Donchen hefted the bag across his shoulder. “Think nothing of it,” he said. His fingers flew in a series of small gestures. “We can speak, for a bit. You were followed here, Mage. I believe he meant you harm.”
Meralda smiled, as though discussing the sunshine. “What stopped him, then?”
“Three very determined wizards with a bagful of horrors. Your friends have been quite effective, Mage. The Vonats are beginning to distrust their co-conspirators. And each other. Remind me to avoid playing your card games with any of them.”
Meralda nodded. “And you? What have you been up to, sir?”
“Oh, idling in beer halls, gambling at dice, napping.”
“I doubt that.”
Donchen grinned. “We’re nearly there. You’re bound for your laboratory?”
“Yes. More work to do.”
“I’ll bring supper. Until then, be wary. I fear Nam’s mischief was merely delayed.”
“I have a bit of horror in my bag as well,” said Meralda. “But I thank you for your concern.”
Donchen smiled and nodded. “I’ll be close all the way to the palace,” he said. The Wizard’s Walk ended, leaving Meralda and Donchen to weave their way through the crowd to the curb, where Angis waited atop his buggy.
“Mug was right,” said Donchen, as he handed the sheet-covered bird cage to Meralda. “It is a nice red ribbon.”
And then he was gone, lost in the noisy crowd.
Mug feigned snores until the park was well behind them.

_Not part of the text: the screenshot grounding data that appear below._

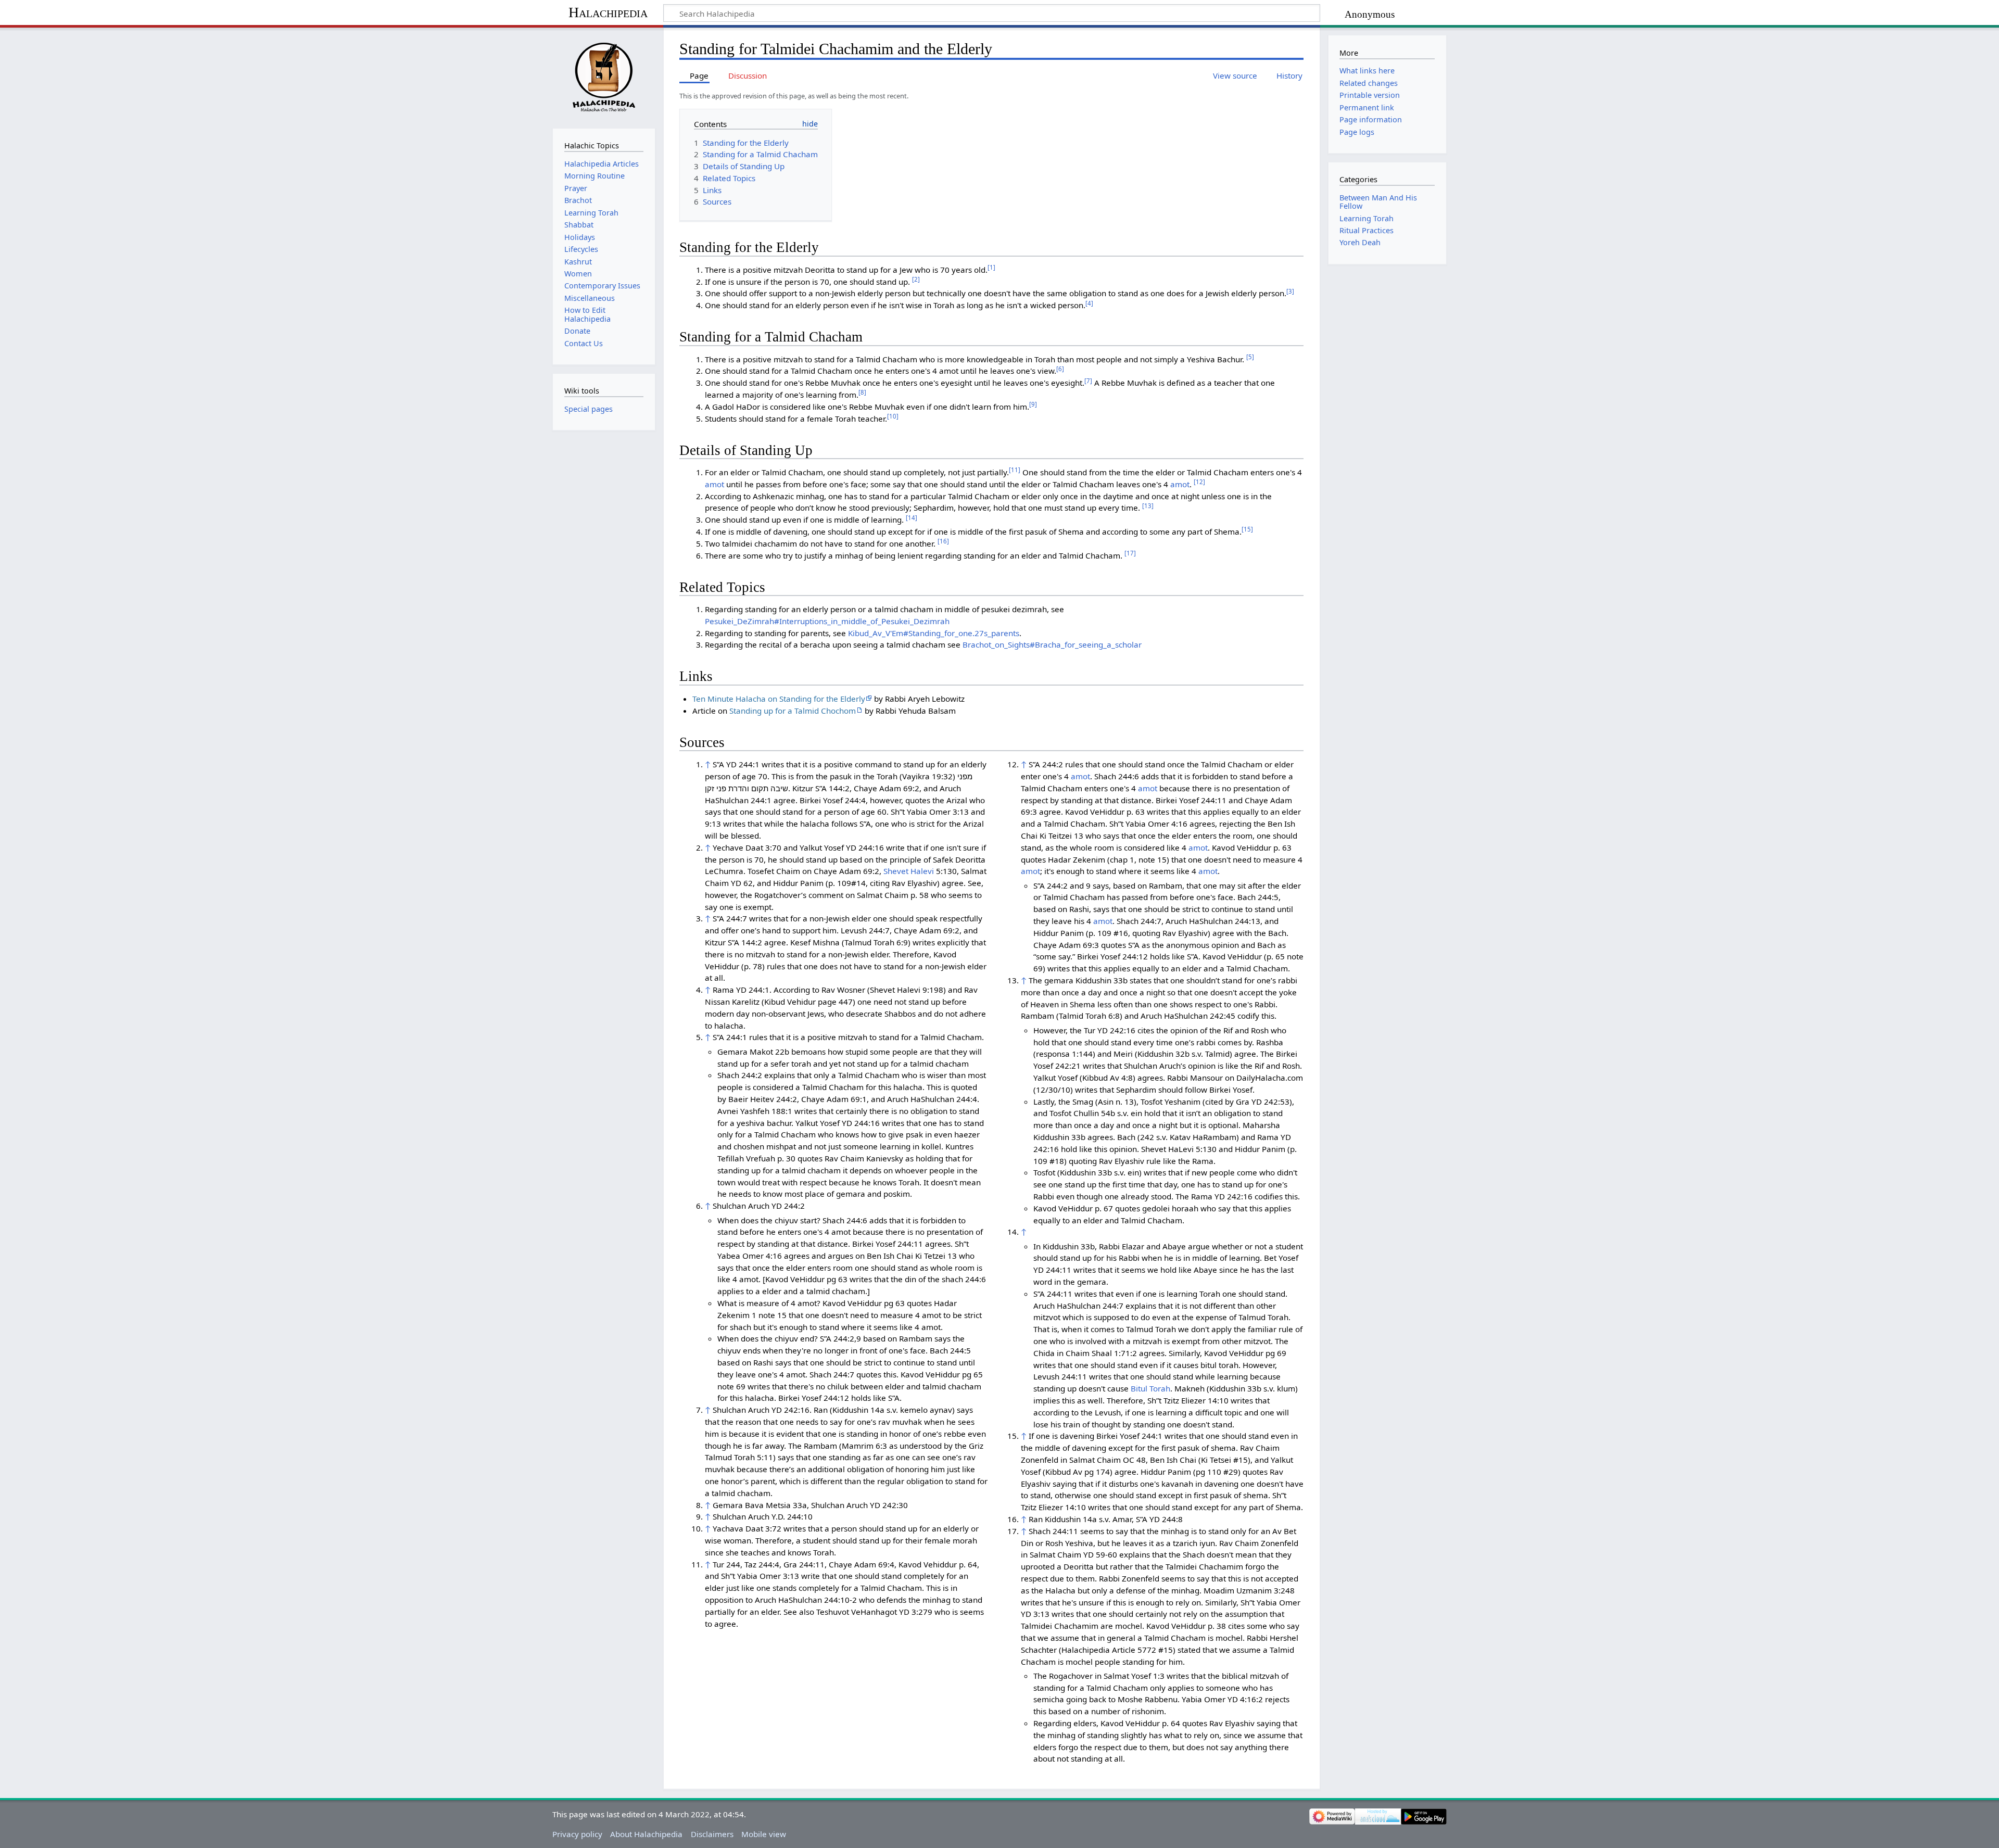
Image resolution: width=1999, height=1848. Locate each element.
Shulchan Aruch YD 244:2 (759, 1205)
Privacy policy (577, 1834)
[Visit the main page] (603, 76)
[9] (1033, 404)
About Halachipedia (646, 1834)
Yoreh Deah (1360, 242)
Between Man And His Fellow (1378, 202)
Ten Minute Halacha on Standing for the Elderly (778, 698)
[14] (911, 518)
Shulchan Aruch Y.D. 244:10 (763, 1516)
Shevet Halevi (908, 871)
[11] (1014, 470)
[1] (991, 267)
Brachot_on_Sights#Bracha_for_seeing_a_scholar (1052, 644)
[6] (1060, 369)
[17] (1130, 553)
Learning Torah (1366, 218)
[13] (1148, 506)
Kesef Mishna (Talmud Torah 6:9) (850, 942)
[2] (916, 279)
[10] (893, 416)
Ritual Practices (1366, 230)
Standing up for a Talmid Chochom (792, 710)
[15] (1247, 529)
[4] (1089, 303)
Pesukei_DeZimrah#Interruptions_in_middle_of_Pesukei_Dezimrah (827, 621)
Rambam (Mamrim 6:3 (845, 1445)
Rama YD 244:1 (741, 989)
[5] (1250, 357)
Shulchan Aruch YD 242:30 (859, 1505)
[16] (943, 541)
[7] (1088, 381)
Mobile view (763, 1834)
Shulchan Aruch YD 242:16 (761, 1409)
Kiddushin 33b (1069, 1246)
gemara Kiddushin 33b (1086, 980)
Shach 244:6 (845, 1220)
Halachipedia (608, 12)
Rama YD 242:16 (1221, 1196)
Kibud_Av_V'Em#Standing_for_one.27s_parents (933, 633)
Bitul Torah (1150, 1388)
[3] (1290, 291)
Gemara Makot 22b (753, 1051)
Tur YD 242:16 (1109, 1030)
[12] (1199, 482)
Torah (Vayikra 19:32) (916, 776)
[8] (862, 392)
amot (714, 484)
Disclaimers (712, 1834)
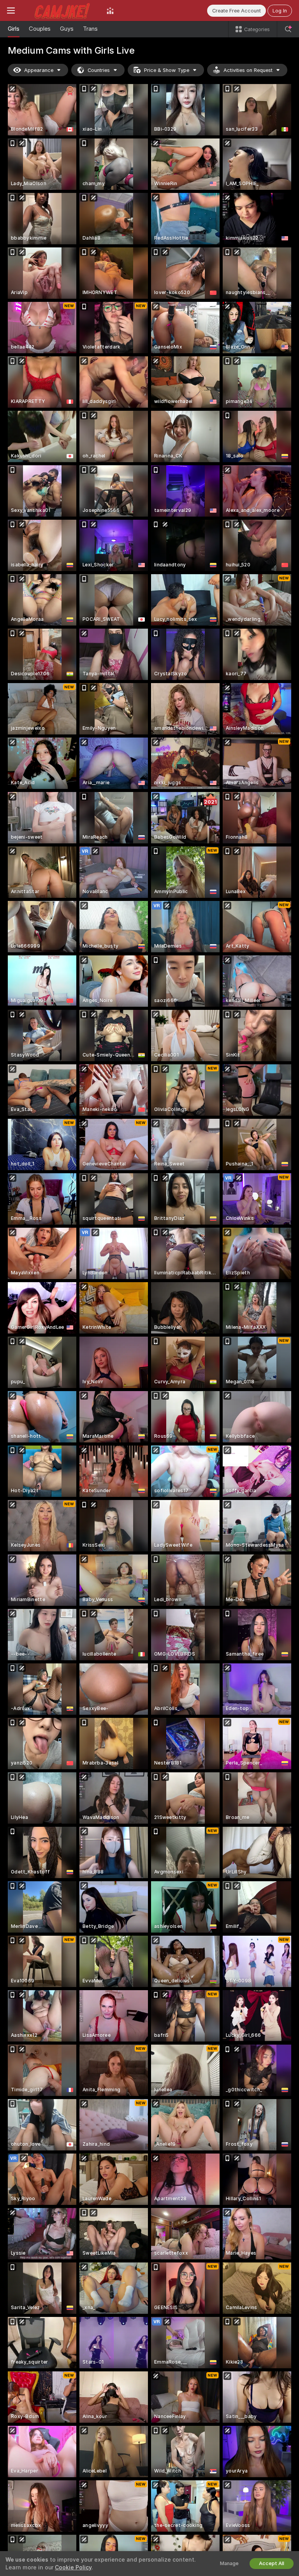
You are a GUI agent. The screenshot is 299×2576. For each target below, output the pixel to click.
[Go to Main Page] (61, 10)
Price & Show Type (166, 70)
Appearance (38, 70)
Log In (280, 11)
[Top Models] (110, 10)
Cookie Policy (73, 2567)
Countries (99, 70)
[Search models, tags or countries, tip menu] (288, 29)
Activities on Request (248, 70)
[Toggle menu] (11, 10)
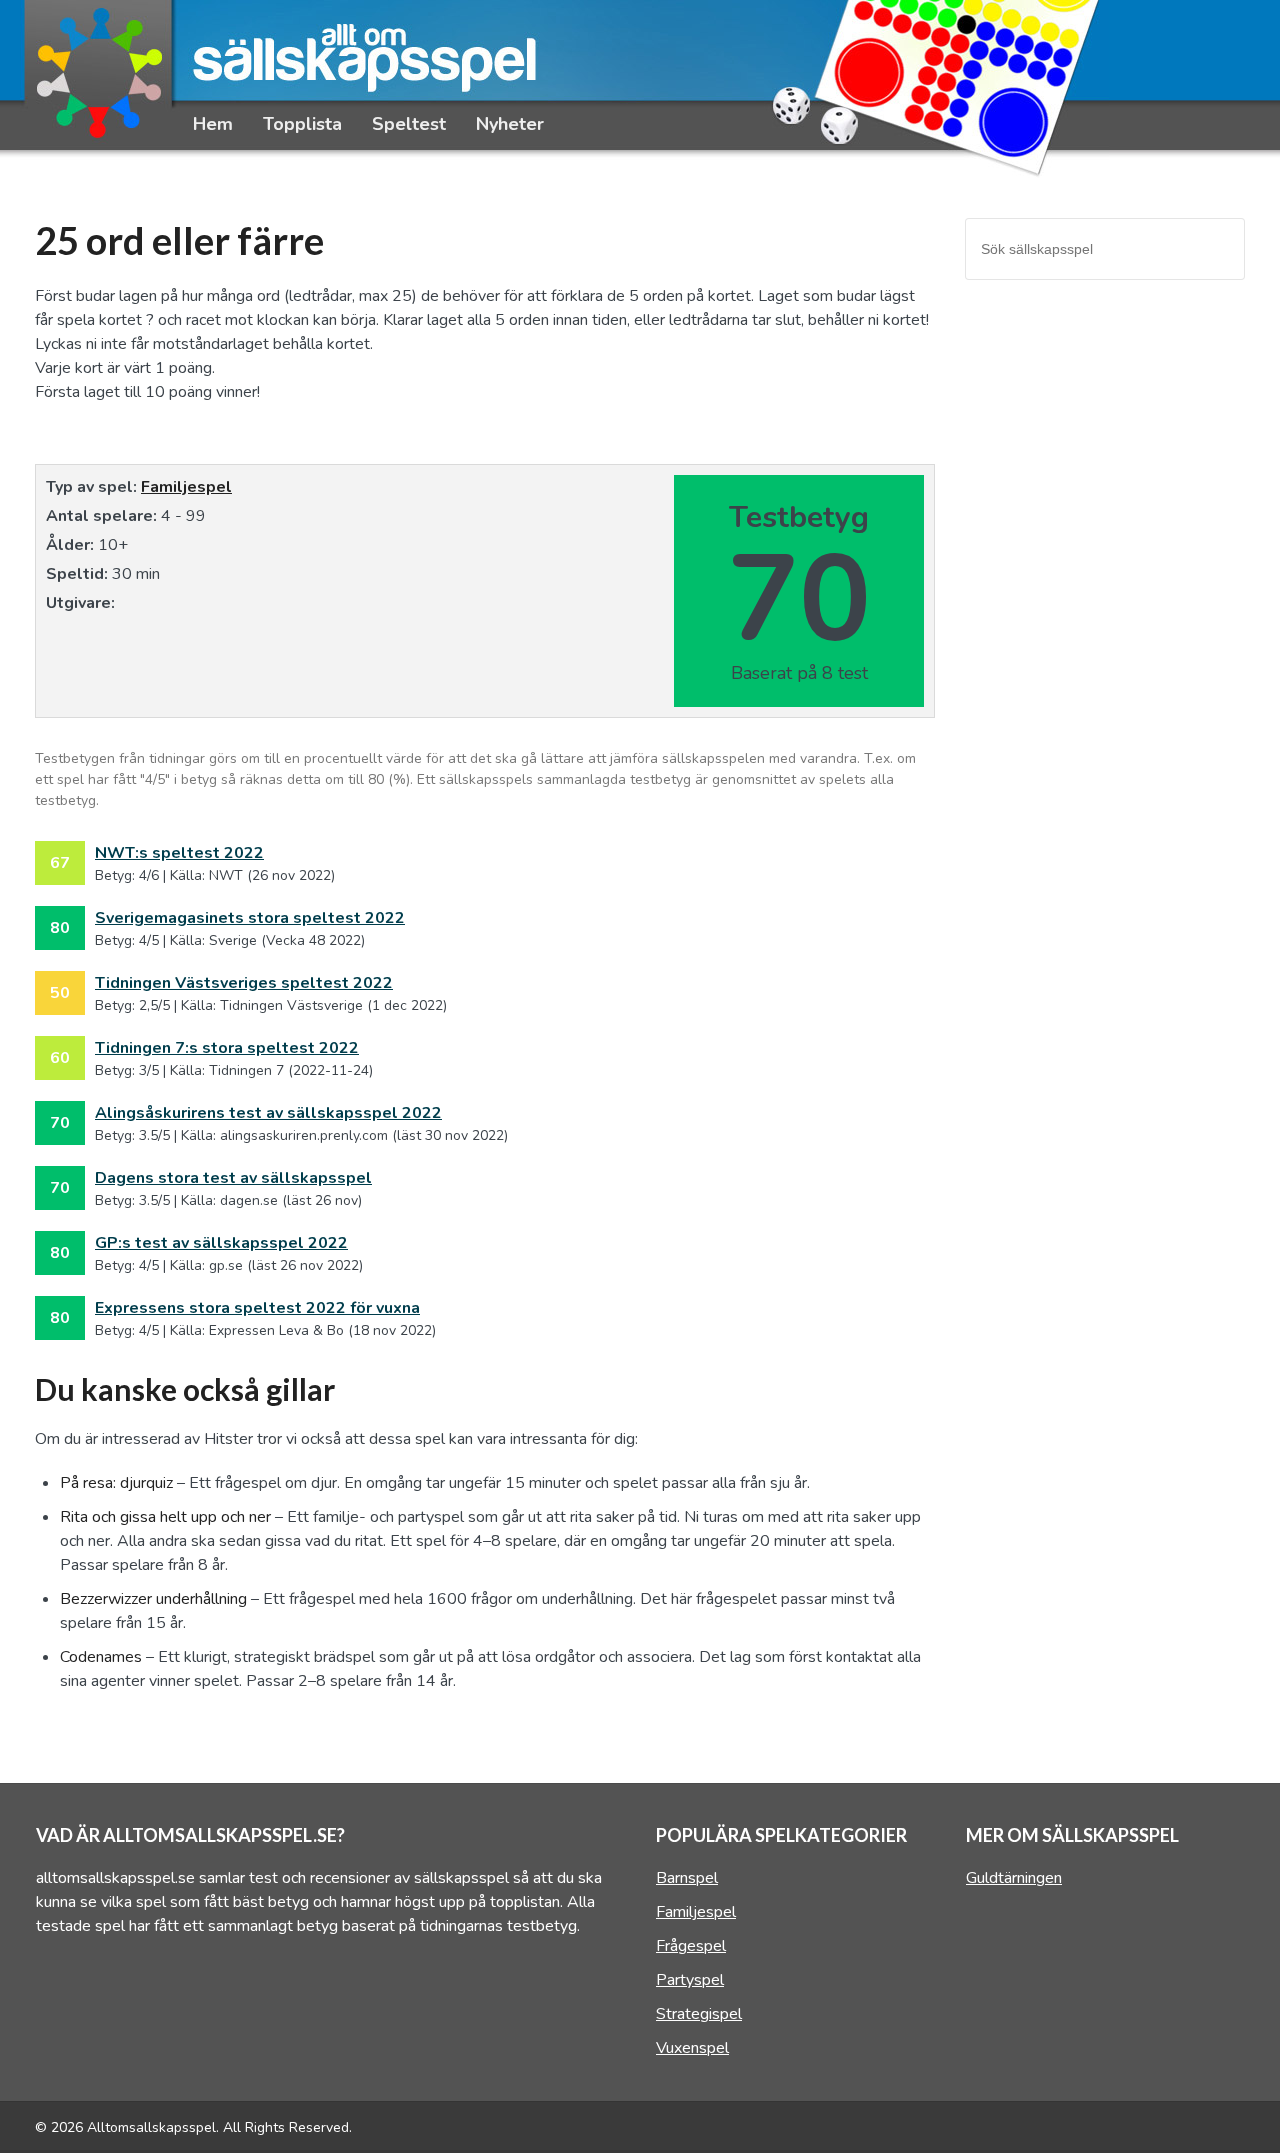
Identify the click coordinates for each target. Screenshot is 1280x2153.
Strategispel (699, 2014)
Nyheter (510, 124)
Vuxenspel (692, 2048)
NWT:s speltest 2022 (179, 853)
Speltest (409, 124)
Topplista (302, 124)
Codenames (101, 1657)
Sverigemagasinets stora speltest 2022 (250, 918)
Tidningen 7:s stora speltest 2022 (227, 1048)
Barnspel (687, 1878)
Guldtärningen (1014, 1878)
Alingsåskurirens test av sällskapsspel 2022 (268, 1113)
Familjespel (186, 487)
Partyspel (690, 1980)
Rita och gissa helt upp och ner (165, 1517)
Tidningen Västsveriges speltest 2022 (244, 983)
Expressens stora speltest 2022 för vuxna (257, 1308)
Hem (213, 124)
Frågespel (691, 1946)
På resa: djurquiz (116, 1483)
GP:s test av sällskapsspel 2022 (221, 1243)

Tervis dozed in his seat. Angis and Kervis sang atop the cab, laughing at each other’s missed notes. Meralda pulled the ribbon from her hair and shoved it down in her bag and fumed as the carriage made its way slowly toward the palace.
Mug remained silent, though Meralda did catch a glimpse of a small brown eye peeking up at her from beneath the bed sheet’s edge.
The carriage rolled to a halt. Meralda leaned out of her window and saw that traffic up and down the street was at a standstill. In the distance, she heard whistles blow.
“Looks like a pair of fools have gotten their harnesses tangled up ahead, ma’am,” shouted Angis. “We might be here for a bit.”
Tervis stirred, rubbed his eyes, and reached suddenly for his sword.
Meralda’s door was flung open. Sunlight rushed in.
Time slowed to a crawl.
Tervis shouted. Whether a warning or his brother’s name or hers, Meralda couldn’t say.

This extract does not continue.